İçeriğe Atla
Mustafa Erbay
Technology · 9 min read · görüntülenme Türkçe oku
100%

The Terraform Plan Mystery: Automation That Deletes the Wrong Resource

Take a deep look at Terraform plan's surprise resource deletions and the strategies for protecting your automation pipelines from these kinds of failures.

The Terraform Plan Mystery: Automation That Deletes the Wrong Resource — cover image

The Terraform Plan Mystery: Automation That Deletes the Wrong Resource

Terraform, one of the indispensable tools in modern infrastructure management, embraces the “Infrastructure as Code” (IaC) philosophy and lets us define and manage our cloud resources through code. That brings infrastructure work into automation, makes it consistent, and minimizes human error. But all that automation power comes with serious responsibility too. Misreading a terraform plan output, or letting automation apply blindly, can cause real disasters.

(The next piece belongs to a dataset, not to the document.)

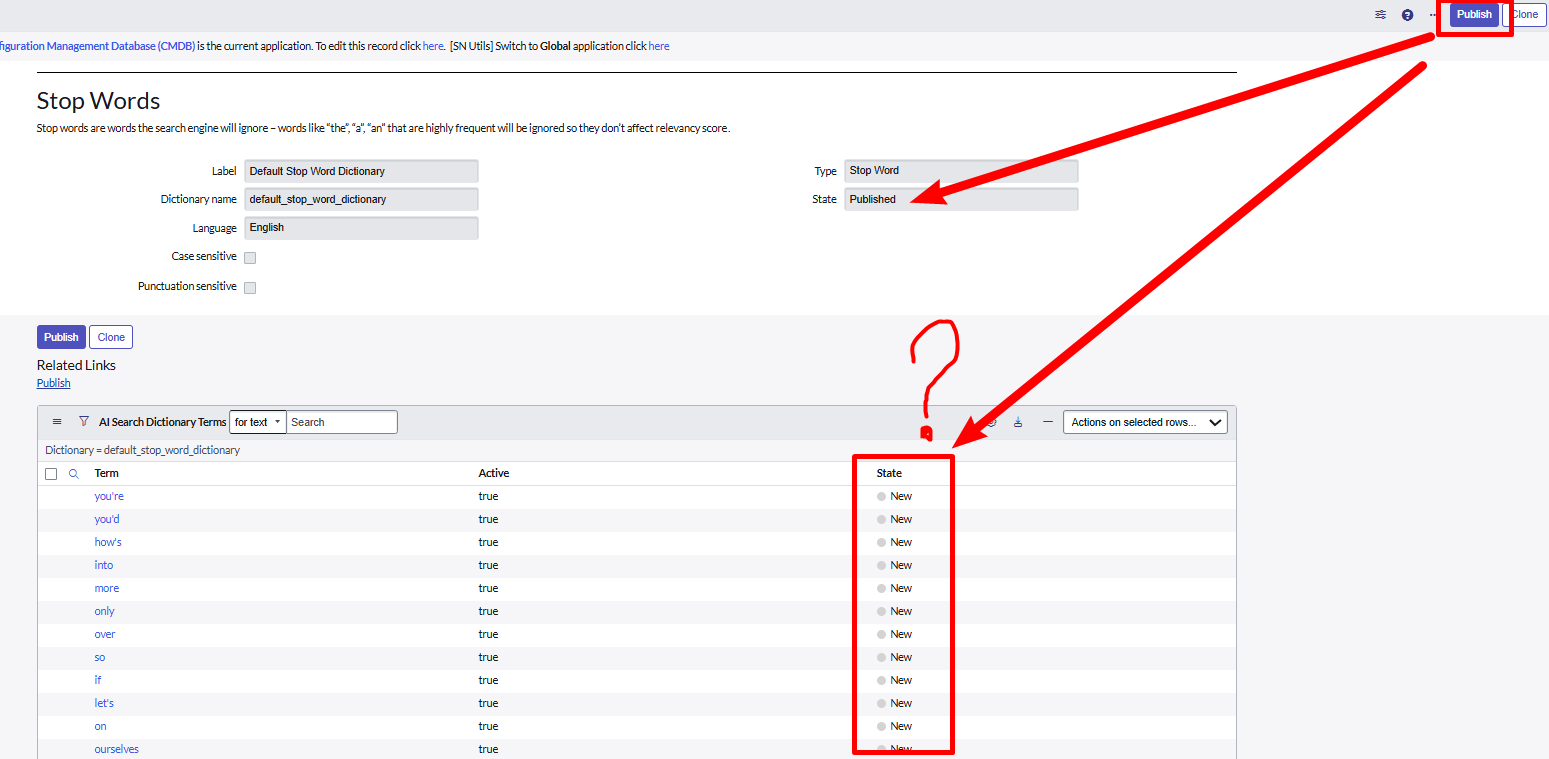Toggle the Punctuation sensitive checkbox

point(250,288)
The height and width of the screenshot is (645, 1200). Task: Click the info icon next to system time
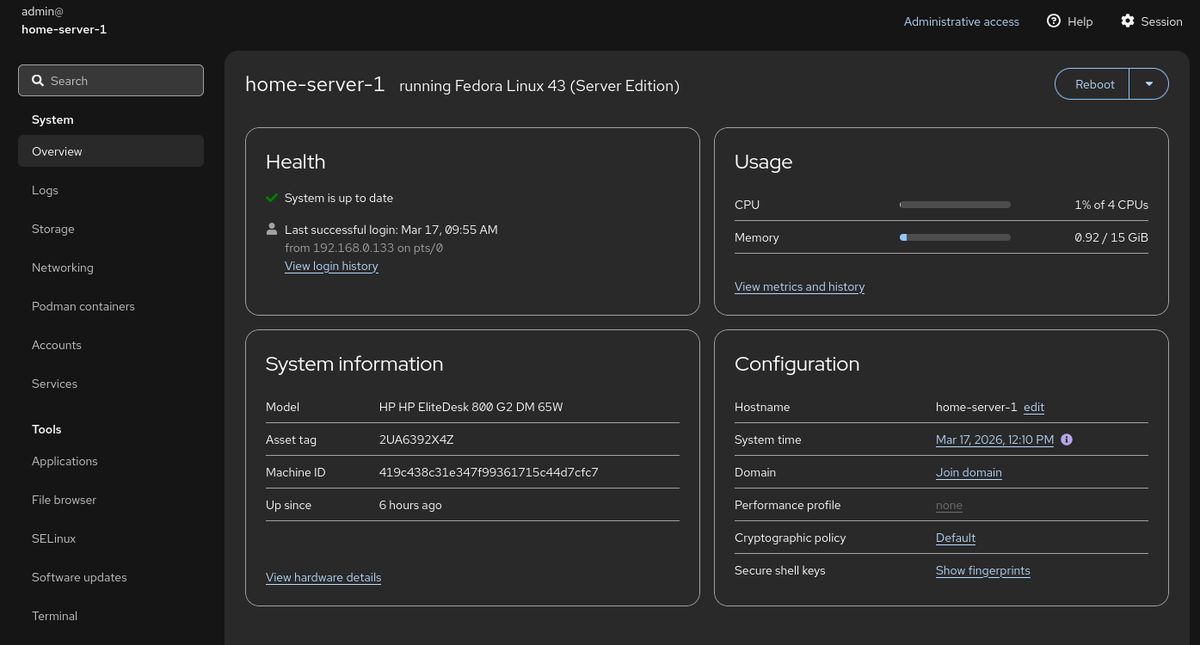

Today I’m going deep on the terraform plan command — one of Terraform’s most powerful features — to unpack the mysteries that lead automation to delete the wrong resources, and walk through, in detail, the strategies you can use to keep these unfortunate events from happening. Understanding this critical material should be a priority for every DevOps engineer and cloud architect who manages infrastructure.

What Is Terraform Plan and Why Does It Matter?

The terraform plan command sits at the heart of Terraform; it’s a preview tool that shows you what will happen before any changes are applied. It compares the current state of your infrastructure (state) with your Terraform configuration and, based on that comparison, walks through which resources will be created, updated, or destroyed.

That preview is a vital step for catching potential errors or unwanted changes. Before you run an apply, it lets the whole team verify the expected diff. That stops you from running into unexpected outages or data loss in production.

Reading Plan Output in Detail

terraform plan output uses symbols to indicate what will change:

  • + (Create): A new resource will be created.
  • - (Destroy): An existing resource will be destroyed.
  • ~ (Update): An existing resource will be updated (this can be either “in-place” or “replace” depending on the kind of change).
  • -/+ (Destroy then Create): A resource will first be destroyed and then recreated with the new parameters. You usually see this when you change an immutable property of a resource.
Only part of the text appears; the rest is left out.